[本文]
^^^^^^^^

産後の避妊


産後、しばらくは、休養をとる必要がありますが、それを過ぎれば再び性生活を始めてもよいでしょう。しかし、母体の健康回復や、育児の負担が過剰になることを防ぐ点からも、次の妊娠・出産まである程度間隔をあけることが望ましいので、しばらくの間は避妊を行う必要があります。また、経済的な事情や母親の産休や復職などの社会的な条件によっても次の出産までどの程度の間をあけるか、最終的に何人の子供をもつのか、という家族計画が違ってきます。

よく、授乳期間中は妊娠しないなどと言い、実際に授乳している間は月経がない人も多いのですが、月経の再開次期は個人差が大きく、産後2ヵ月程度で始まることもあれば、断乳してようやく再開することもあります。また産後の排卵は月経が再開する前に起きていることが多いために、避妊をしないでセックスをしていると、この間に妊娠する可能性があります。

「月経がまだだから」、「授乳期間は妊娠しない」などと思い込まず、産後初めての性生活から適切な避妊を実行しましょう。産後、子宮や腟が出産前の状態に戻るには2ヵ月ほどかかりますのでその間はコンドームによる避妊が適しています。産後、約2ヵ月を過ぎたら、経口避妊薬(低用量ピル)、IUD(子宮内避妊用具、避妊リング)の使用も可能です。ただし、授乳中は、もちろん、他の薬と同じく経口避妊薬(低用量ピル)の使用は避けなければなりません。

お産のあと、次の出産を考える時には、第一に母体の健康の回復を考慮します。母親である女性が健康であれば、産後2ヵ月もたてば、妊娠・分娩の疲労から回復します。しかし、特に第1子出産後の場合は、慣れない育児をしながらすぐに次の子を妊娠するのでは、体力的にも精神的にも、負担が大きくなります。女性の身体の回復と、育児の負担を考えた場合、次の妊娠まで最低1年はあけることが望ましいでしょう。また、妊娠高血圧症候群の後遺症があったり、心臓病、肝臓病、高血圧、糖尿病などの健康問題がある場合、次の妊娠の時期や妊娠・出産が可能であるかどうか、医師と相談することが大切です。

^^^^^^^^

[課題]
1 > 本文の「よく、授乳期間中は妊娠しない」から「用は避けなければなりません。」までの部分を、「コンドーム」を「避妊具」に置き換えて書き出してください。
2 > 本文のうち「お産のあと、次の出産を考える時には」で始まる段落を、主な事実を残して箇条書きにまとめてください。

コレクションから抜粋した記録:
^^^^^^^^

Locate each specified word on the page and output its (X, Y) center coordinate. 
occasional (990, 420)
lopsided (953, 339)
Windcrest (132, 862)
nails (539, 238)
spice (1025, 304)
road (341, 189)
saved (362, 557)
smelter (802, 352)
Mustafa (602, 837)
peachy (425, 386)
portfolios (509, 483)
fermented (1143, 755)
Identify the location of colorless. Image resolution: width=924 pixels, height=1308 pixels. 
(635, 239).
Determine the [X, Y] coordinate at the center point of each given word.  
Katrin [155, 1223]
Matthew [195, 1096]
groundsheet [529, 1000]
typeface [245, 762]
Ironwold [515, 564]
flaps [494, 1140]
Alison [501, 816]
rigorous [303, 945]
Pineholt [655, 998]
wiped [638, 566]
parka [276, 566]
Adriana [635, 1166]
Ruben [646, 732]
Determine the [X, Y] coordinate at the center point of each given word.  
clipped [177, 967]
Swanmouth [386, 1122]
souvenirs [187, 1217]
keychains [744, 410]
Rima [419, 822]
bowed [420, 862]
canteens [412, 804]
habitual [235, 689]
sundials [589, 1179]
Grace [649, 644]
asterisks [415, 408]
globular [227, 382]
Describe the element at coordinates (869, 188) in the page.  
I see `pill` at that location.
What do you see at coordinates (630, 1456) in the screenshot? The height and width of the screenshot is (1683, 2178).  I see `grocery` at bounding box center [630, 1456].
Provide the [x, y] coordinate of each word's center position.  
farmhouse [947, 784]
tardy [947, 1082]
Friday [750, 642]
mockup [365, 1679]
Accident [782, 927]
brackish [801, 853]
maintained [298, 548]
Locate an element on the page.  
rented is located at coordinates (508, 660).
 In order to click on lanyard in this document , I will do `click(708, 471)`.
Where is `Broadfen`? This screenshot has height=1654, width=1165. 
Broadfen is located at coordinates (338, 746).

^^^^^^^^

[解答]
1 >
よく、授乳期間中は妊娠しないなどと言い、実際に授乳している間は月経がない人も多いのですが、月経の再開次期は個人差が大きく、産後2ヵ月程度で始まることもあれば、断乳してようやく再開することもあります。また産後の排卵は月経が再開する前に起きていることが多いために、避妊をしないでセックスをしていると、この間に妊娠する可能性があります。

「月経がまだだから」、「授乳期間は妊娠しない」などと思い込まず、産後初めての性生活から適切な避妊を実行しましょう。産後、子宮や腟が出産前の状態に戻るには2ヵ月ほどかかりますのでその間は避妊具による避妊が適しています。産後、約2ヵ月を過ぎたら、経口避妊薬(低用量ピル)、IUD(子宮内避妊用具、避妊リング)の使用も可能です。ただし、授乳中は、もちろん、他の薬と同じく経口避妊薬(低用量ピル)の使用は避けなければなりません。

2 >
- 次の出産を考える際は、第一に母体の健康の回復を考慮する。
- 健康な女性であれば、産後2ヵ月ほどで妊娠・分娩の疲労から回復する。
- 特に第1子出産後は、慣れない育児をしながらすぐに次の子を妊娠すると、体力的にも精神的にも負担が大きい。
- 身体の回復と育児の負担を考えると、次の妊娠まで最低1年はあけることが望ましい。
- 妊娠高血圧症候群の後遺症や、心臓病、肝臓病、高血圧、糖尿病などの健康問題がある場合は、次の妊娠の時期や妊娠・出産が可能かどうかを医師と相談することが大切である。